Second, the outcomes of periodontal treatments can be influenced by confounding factors such as hormonal changes during pregnancy, naturally elevated pro-inflammatory markers and cytokines, and other factors such as age, smoking, obesity, gestational diabetes, and socioeconomic status, which were not always controlled for in the reported literature [64].
Finally, despite some studies finding an influential relationship between periodontitis and adverse pregnancy outcomes, its treatment may not necessarily reduce the risk of adverse pregnancy outcomes [66]. Bacterial vaginosis, for instance, was considered a contributing factor to preterm delivery. However, McDonald et al. reported very little benefit from systemically administering antibiotics to eradicate bacterial infections in reducing the likelihood of PBLW [67]. Therefore, it is reasonable to assume that intra-conception interventions are potentially too late to have a significant impact [68], and it may be necessary to establish and promote periodontal health in the preconception period.
Exploring exposures such as peri-implantitis and their treatment with or without adjunctive use of diode lasers would be an interesting addition to future studies looking at this relationship [69].

11. Conclusions

Taking into consideration the pathogenic mechanisms of periodontitis, including the infectious nature of the disease, the upregulation of pro-inflammatory cytokines, host responses to bacterial infections, and physiologic changes occurring during pregnancy, it is reasonable to consider periodontal disease an important yet modifiable risk indicator for adverse pregnancy outcomes.
While several studies have found a positive correlation between periodontal diseases and adverse pregnancy outcomes, this correlation remains weak because of inconsistent methodologies in the reported studies. Most reported studies assessing periodontal disease and adverse pregnancy outcomes were case–control study designs and/or used animal models. Conversely, prospective cohort studies with adequate sample sizes found no such association. Periodontal treatment interventions, both surgical and nonsurgical, are necessary for eliminating periodontal pathogens and may improve pregnancy outcomes. However, the timing of treatment is also important, as evidence from randomized trials suggests that nonsurgical periodontal interventions at later stages of pregnancy yield no significant impact in reducing the incidence of adverse pregnancy outcomes. A possible reason is that periodontal pathogens may have already colonized and infected the amniotic fluid. Moreover, we recommend promoting oral hygiene and considering periodontal evaluation as a part of preconception examination routines. We may summarize our conclusion in the following points:
  • Periodontal disease may be a modifiable risk indicator.
  • More robust study designs are needed to further investigate the relationship.
  • Nonsurgical interventions may be more beneficial in earlier stages of pregnancy.

Author Contributions

Conceptualization, M.A.; methodology, M.A. and E.A.; formal analysis, M.A. and E.A.; investigation, M.A. and E.A.; resources, M.A. and E.A.; writing—original draft preparation, M.A. and E.A.; writing—review and editing, E.A. and M.A.; visualization, M.A.; supervision, M.A. All authors have read and agreed to the published version of the manuscript.

Funding

This research received no external funding.

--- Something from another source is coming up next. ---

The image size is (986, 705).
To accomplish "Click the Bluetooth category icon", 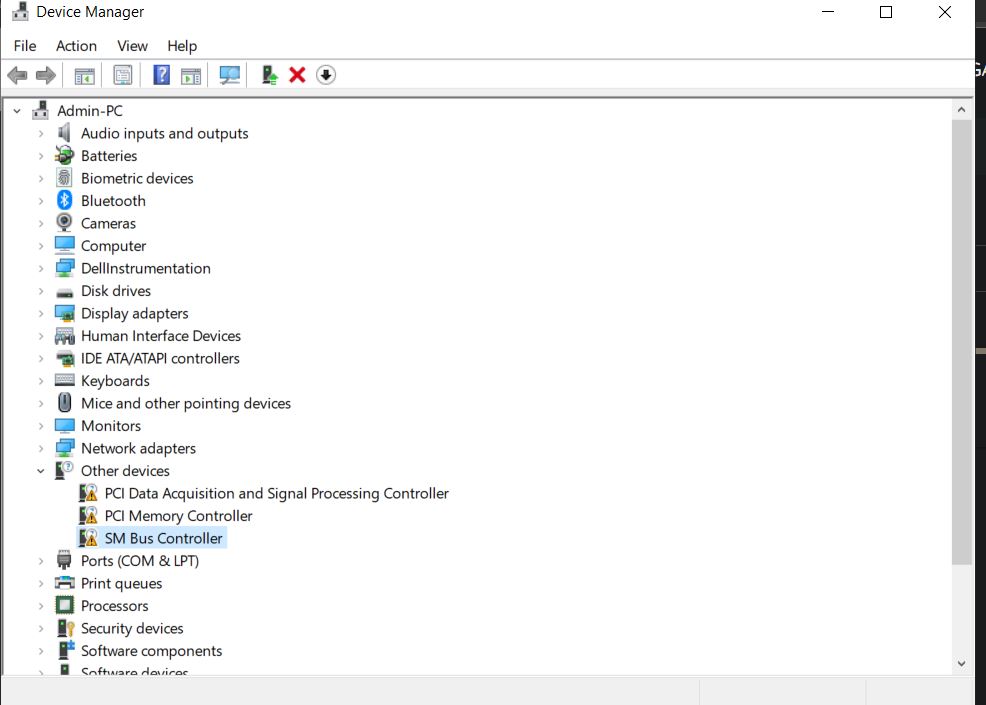I will [65, 201].
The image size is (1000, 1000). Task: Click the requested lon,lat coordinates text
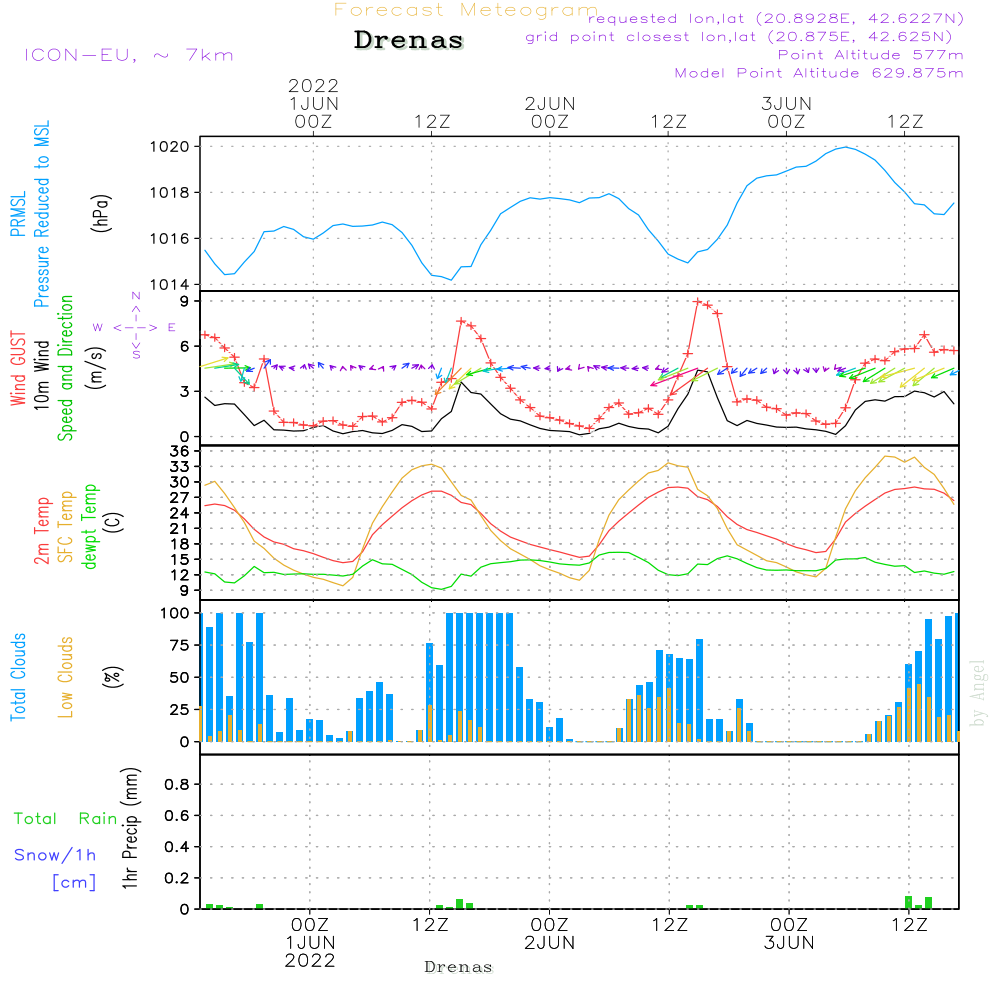click(775, 19)
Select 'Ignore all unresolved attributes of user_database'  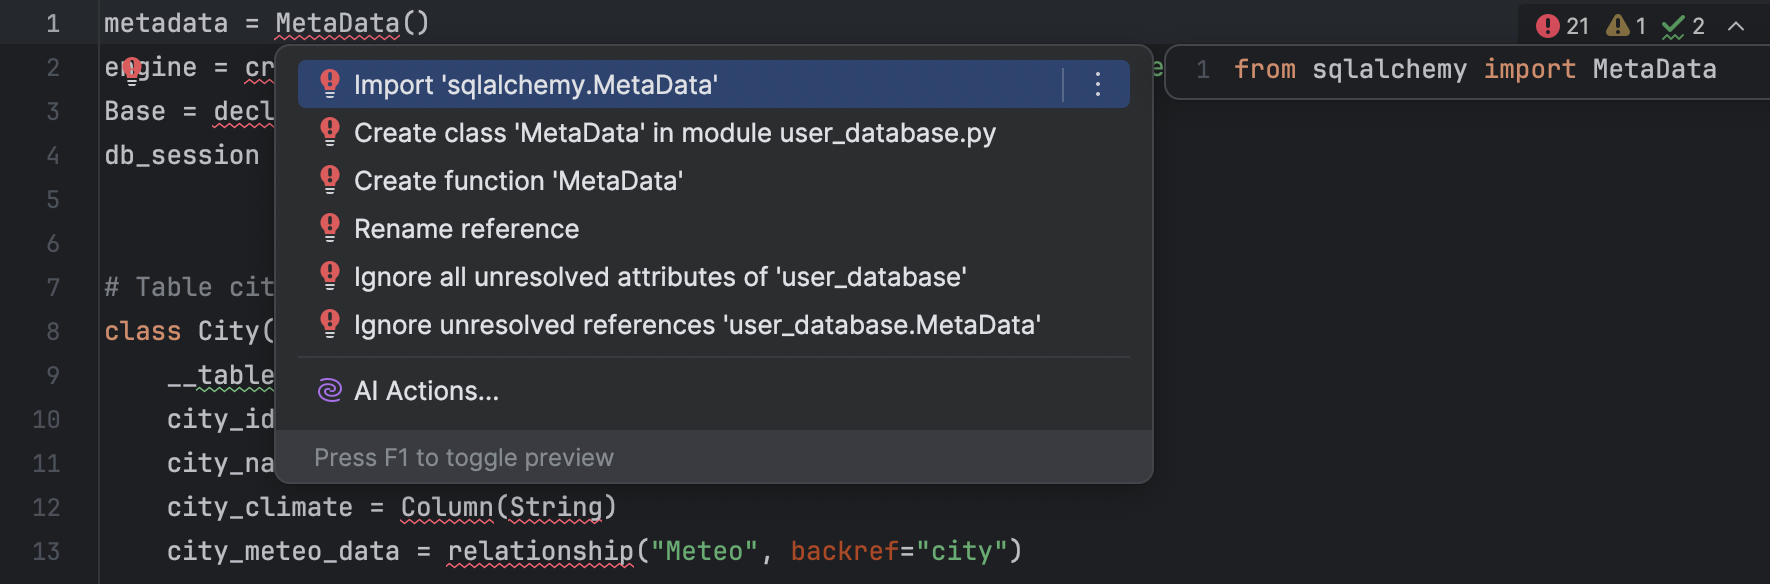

Institutional Review Board Statement

Not Applicable.

Informed Consent Statement

Not Applicable.

Data Availability Statement

Not Applicable.

Acknowledgments

The authors would like to acknowledge Hamad Al Shiddi for his contribution to the illustration in Figure 2.

Conflicts of Interest

The authors declare no conflict of interest.

References

  1. Kantarci, A.; Hasturk, H. Microbes and host response: A relationship between health and disease. Oral Dis. 2018, 24, 1385–1387. [Google Scholar] [CrossRef]
  2. Marsh, P.D. Are dental diseases examples of ecological catastrophes? Microbiology 2003, 149 Pt 2, 279–294. [Google Scholar] [CrossRef] [PubMed]
  3. Slots, J. Periodontitis: Facts, fallacies and the future. Periodontology 2000 2017, 75, 7–23. [Google Scholar] [CrossRef] [PubMed]
  4. Murakami, S.; Mealey, B.L.; Mariotti, A.; Chapple, I.L. Dental plaque-induced gingival conditions. J. Periodontol. 2018, 89 (Suppl. 1), S17–S27. [Google Scholar] [CrossRef] [PubMed] [Green Version]
  5. Teixeira, F.C.F.; Marin-Leon, L.; Gomes, E.P.; Pedrão, A.M.N.; Pereira, A.D.C.; Francisco, P.M.S.B. Relationship between periodontitis and subclinical risk indicators for chronic non-communicable diseases. Braz. Oral Res. 2020, 34, e058. [Google Scholar] [CrossRef]
  6. Taylor, G.W.; Burt, B.A.; Becker, M.P.; Genco, R.J.; Shlossman, M.; Knowler, W.C.; Pettitt, D.J. Severe periodontitis and risk for poor glycemic control in patients with non-insulin-dependent diabetes mellitus. J. Periodontol. 1996, 67 (Suppl. S10), 1085–1093. [Google Scholar] [CrossRef] [Green Version]
  7. Wu, Y.-Y.; Xiao, E.; Graves, D.T. Diabetes mellitus related bone metabolism and periodontal disease. Int. J. Oral Sci. 2015, 7, 63–72. [Google Scholar] [CrossRef] [Green Version]
  8. Hasturk, H.; Abdallah, R.; Kantarci, A.; Nguyen, D.; Giordano, N.; Hamilton, J.; Van Dyke, T.E. Resolvin E1 (RvE1) attenuates atherosclerotic plaque formation in diet and inflammation-induced atherogenesis. Arterioscler Thromb. Vasc. Biol. 2015, 35, 1123–1133. [Google Scholar] [CrossRef] [Green Version]
  9. McCormick, M.C. The contribution of low birth weight to infant mortality and childhood morbidity. N. Engl. J. Med. 1985, 312, 82–90. [Google Scholar] [CrossRef]
  10. Yeo, B.K.; Lim, L.P.; Paquette, D.; Williams, R.C. Periodontal disease—The emergence of a risk for systemic conditions: Pre-term low birth weight. Ann. Acad. Med. Singap. 2005, 34, 111–116. [Google Scholar]
  11. Berkowitz, G.S.; Papiernik, E. Epidemiology of preterm birth. Epidemiol. Rev. 1993, 15, 414–443. [Google Scholar] [CrossRef] [PubMed]
  12. Buduneli, N.; Baylas, H.; Buduneli, E.; Turkoglu, O.; Kose, T.; Dahlen, G. Periodontal infections and pre-term low birth weight: A case-control study. J. Clin. Periodontol. 2005, 32, 174–181. [Google Scholar] [CrossRef] [PubMed]
  13. Amar, S.; Han, X. The impact of periodontal infection on systemic diseases. Med. Sci. Monit. 2003, 9, RA291-9. [Google Scholar]
  14. Ventura, S.J.; Martin, J.A.; Curtin, S.C.; Mathews, T.J. Births: Final Data for 1997. Natl. Vital Stat. Rep. 1999, 47, 1–96. [Google Scholar] [PubMed]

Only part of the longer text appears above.